With the right supports for teachers and students, virtually all children can learn in school alongside their classmates . Students whose disabilities impact their behaviors are no exception.-Ensuring that students with disabilities are included in school will give them the foundation that they need to thrive in their classrooms and communities for years to come.

The judge’s decision means that these students-and the hundreds more that they represent-will have their day in court. We’re confident that we’ll prove that the State must do more to assure that all children with disabilities are provided access to the same education that is provided to their peers.


Ruling from the U.S. District Court for the District of Oregon on the State’s Motion to Dismiss: (Case No. 6:19-cv-00096-AA, September,, 2020)

• Original complaint in J. N. v. Oregon Department of Education filed January 22, 2019


The National Center for Youth Law is a non-profit law firm that helps marginalized children achieve their potential by transforming the public agencies that serve them.

The Council of Parent Attorneys and Advocates (COPAA) is an independent, national nonprofit organization of parents, attorneys, advocates, and related professionals. COPAA’s national network of 2600+ members work to protect the legal and civil rights of students with disabilities and their families. COPAA members are at work wherever the voices of families and students need to be heard. COPAA supports them with resources, training, and information to assist in obtaining the equal opportunity for education those children deserve and are entitled to under federal law.
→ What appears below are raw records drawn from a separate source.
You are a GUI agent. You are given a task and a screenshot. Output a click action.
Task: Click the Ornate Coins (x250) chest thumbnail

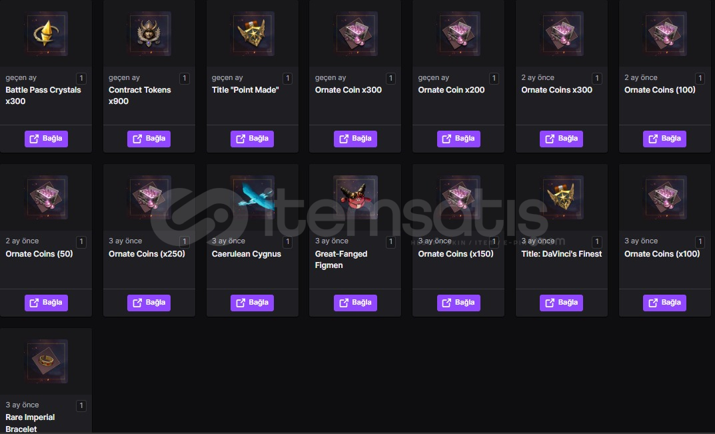click(149, 197)
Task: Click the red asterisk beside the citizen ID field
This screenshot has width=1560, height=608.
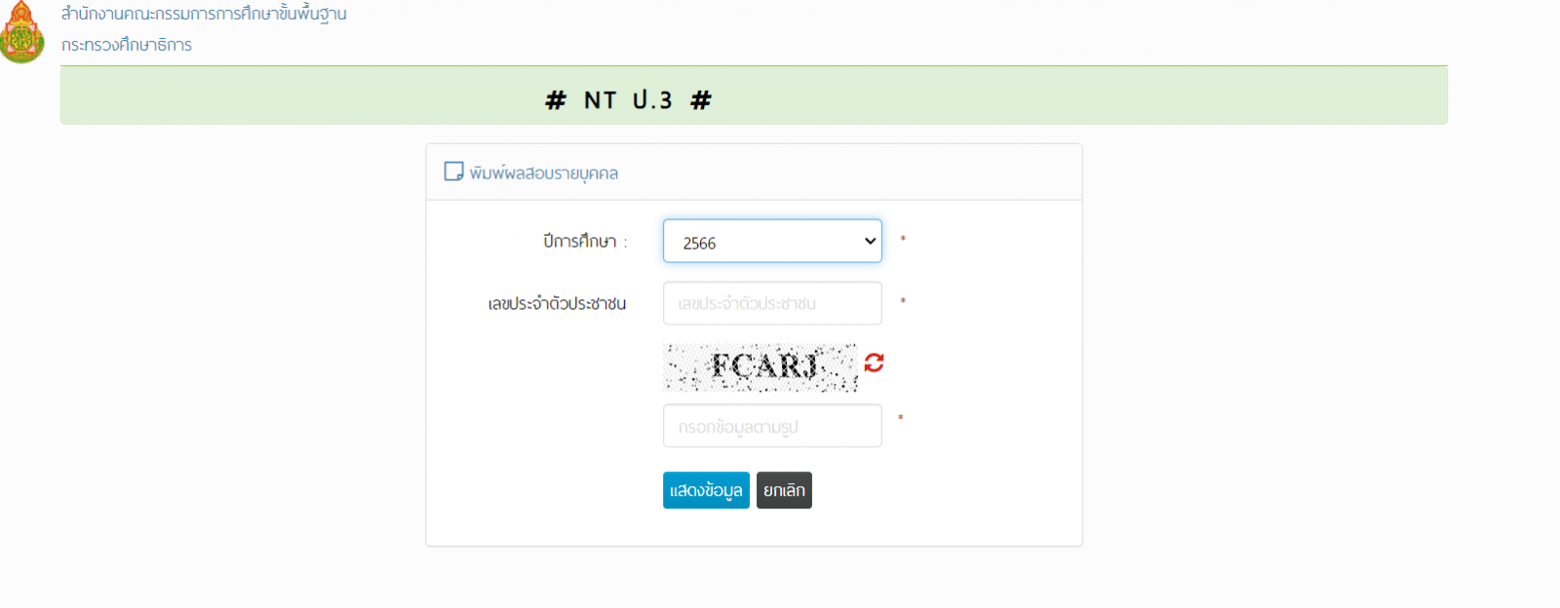Action: tap(903, 302)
Disability Rights Oregon upholds the civil rights of people with disabilities to live, work, and engage in the community. The nonprofit works to transform systems, policies, and practices to give more people the opportunity to reach their full potential. For more than 40 years, the organization has served as Oregon’s Protection & Advocacy system.

The Bazelon Center for Mental Health Law is a national advocacy organization representing people with mental disabilities. It promotes laws and policies that enable people with psychiatric, intellectual, or developmental disabilities to exercise their life choices and receive the supports they need to participate fully in their communities.